The Crime and Corruption Act 2001 and other legislation require the CCC to keep certain information confidential. The CCC has an overriding responsibility to act independently, impartially, fairly and to protect the public interest.
These overriding responsibilities require the CCC to strike a balance between the legislative emphasis on confidentiality and the media’s right to report on matters of public interest, free of unnecessary official restraint or vetting of information.
When balancing confidentiality and accountability, the CCC will consider whether it is appropriate and fair to release information. In particular the CCC will consider:
- whether the CCC is required by legislation to keep certain information confidential
- the risk of prejudicing current or future operational activities
- the rights of complainants, subject officers and other people who may be assisting the CCC with its inquiries confidentiality throughout the process
- possible damage to the reputations of subject officers, complainants and other stakeholders
- the risk of prejudicing potential court proceedings by releasing information
Where privacy and stakeholder considerations and the protection of operational information take on significance, they must ultimately outweigh the release of information to the public.
In some circumstances the CCC may determine it is appropriate to release information. This may include where the CCC has arrested or charged an individual, where the CCC believes it is in the public interest to release information or where facts have been misrepresented or distorted.

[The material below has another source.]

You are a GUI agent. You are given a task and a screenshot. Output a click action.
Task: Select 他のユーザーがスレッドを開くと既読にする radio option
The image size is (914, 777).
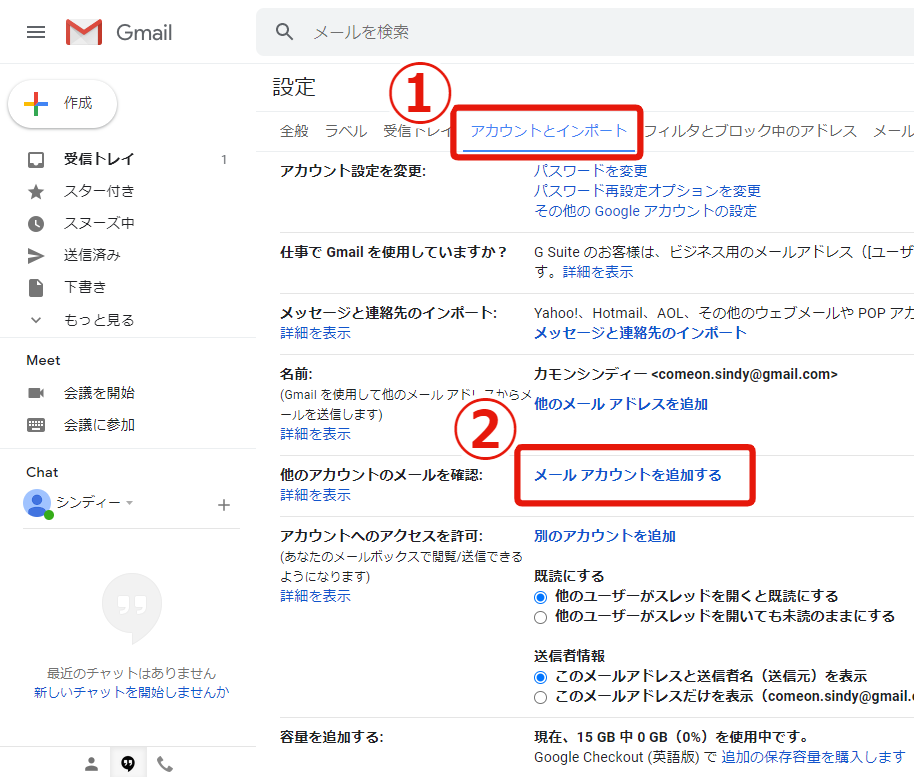point(541,597)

Current complaints and investigations
In general, the CCC will not:
- confirm or deny whether its corruption area has received a complaint or is investigating a matter unless a party to that matter (the complainant, the subject of the complaint or the agency involved) makes it publicly known. If a party to a matter does make it publicly known, the CCC may still not provide information to the media if there is a risk of prejudicing operational activities or where legal obligations require the CCC to maintain confidentiality.
- confirm or deny the existence of any serious or organised crime investigation.
- comment on matters before a court (criminal and civil) or a tribunal.
If the CCC receives a request for information about a completed investigation, it will assess whether information can be released.